(Records for locating described items)
= = = = = = =

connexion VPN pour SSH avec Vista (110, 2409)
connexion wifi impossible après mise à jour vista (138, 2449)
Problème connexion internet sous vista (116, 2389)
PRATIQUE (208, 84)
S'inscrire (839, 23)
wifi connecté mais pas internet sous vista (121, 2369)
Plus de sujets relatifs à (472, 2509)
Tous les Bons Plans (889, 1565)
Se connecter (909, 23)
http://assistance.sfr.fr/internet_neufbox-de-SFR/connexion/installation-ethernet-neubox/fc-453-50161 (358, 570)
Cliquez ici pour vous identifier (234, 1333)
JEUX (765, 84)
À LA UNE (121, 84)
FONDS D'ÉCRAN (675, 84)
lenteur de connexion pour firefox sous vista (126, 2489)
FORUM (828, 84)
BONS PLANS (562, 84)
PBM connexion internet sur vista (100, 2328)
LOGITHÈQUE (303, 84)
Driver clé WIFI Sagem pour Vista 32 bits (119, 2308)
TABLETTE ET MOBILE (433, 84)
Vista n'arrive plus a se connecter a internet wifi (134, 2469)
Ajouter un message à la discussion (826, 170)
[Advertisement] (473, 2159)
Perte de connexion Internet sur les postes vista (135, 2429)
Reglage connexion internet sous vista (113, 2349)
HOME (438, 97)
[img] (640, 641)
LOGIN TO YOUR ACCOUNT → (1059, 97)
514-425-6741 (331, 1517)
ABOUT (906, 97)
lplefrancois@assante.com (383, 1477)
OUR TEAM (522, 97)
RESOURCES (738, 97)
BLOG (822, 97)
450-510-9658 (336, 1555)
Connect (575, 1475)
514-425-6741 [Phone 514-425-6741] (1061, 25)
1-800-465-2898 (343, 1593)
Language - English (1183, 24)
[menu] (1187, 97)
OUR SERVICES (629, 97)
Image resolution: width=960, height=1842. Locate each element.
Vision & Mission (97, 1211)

= = = = = = =

### What is being asked
Copy every line of the material above word for word, keeping the original order.

### Solution to the exercise
connexion VPN pour SSH avec Vista (110, 2409)
connexion wifi impossible après mise à jour vista (138, 2449)
Problème connexion internet sous vista (116, 2389)
PRATIQUE (208, 84)
S'inscrire (839, 23)
wifi connecté mais pas internet sous vista (121, 2369)
Plus de sujets relatifs à (472, 2509)
Tous les Bons Plans (889, 1565)
Se connecter (909, 23)
http://assistance.sfr.fr/internet_neufbox-de-SFR/connexion/installation-ethernet-neubox/fc-453-50161 (358, 570)
Cliquez ici pour vous identifier (234, 1333)
JEUX (765, 84)
À LA UNE (121, 84)
FONDS D'ÉCRAN (675, 84)
lenteur de connexion pour firefox sous vista (126, 2489)
FORUM (828, 84)
BONS PLANS (562, 84)
PBM connexion internet sur vista (100, 2328)
LOGITHÈQUE (303, 84)
Driver clé WIFI Sagem pour Vista 32 bits (119, 2308)
TABLETTE ET MOBILE (433, 84)
Vista n'arrive plus a se connecter a internet wifi (134, 2469)
Ajouter un message à la discussion (826, 170)
[Advertisement] (473, 2159)
Perte de connexion Internet sur les postes vista (135, 2429)
Reglage connexion internet sous vista (113, 2349)
HOME (438, 97)
[img] (640, 641)
LOGIN TO YOUR ACCOUNT → (1059, 97)
514-425-6741 (331, 1517)
ABOUT (906, 97)
lplefrancois@assante.com (383, 1477)
OUR TEAM (522, 97)
RESOURCES (738, 97)
BLOG (822, 97)
450-510-9658 (336, 1555)
Connect (575, 1475)
514-425-6741 [Phone 514-425-6741] (1061, 25)
1-800-465-2898 (343, 1593)
Language - English (1183, 24)
[menu] (1187, 97)
OUR SERVICES (629, 97)
Image resolution: width=960, height=1842. Locate each element.
Vision & Mission (97, 1211)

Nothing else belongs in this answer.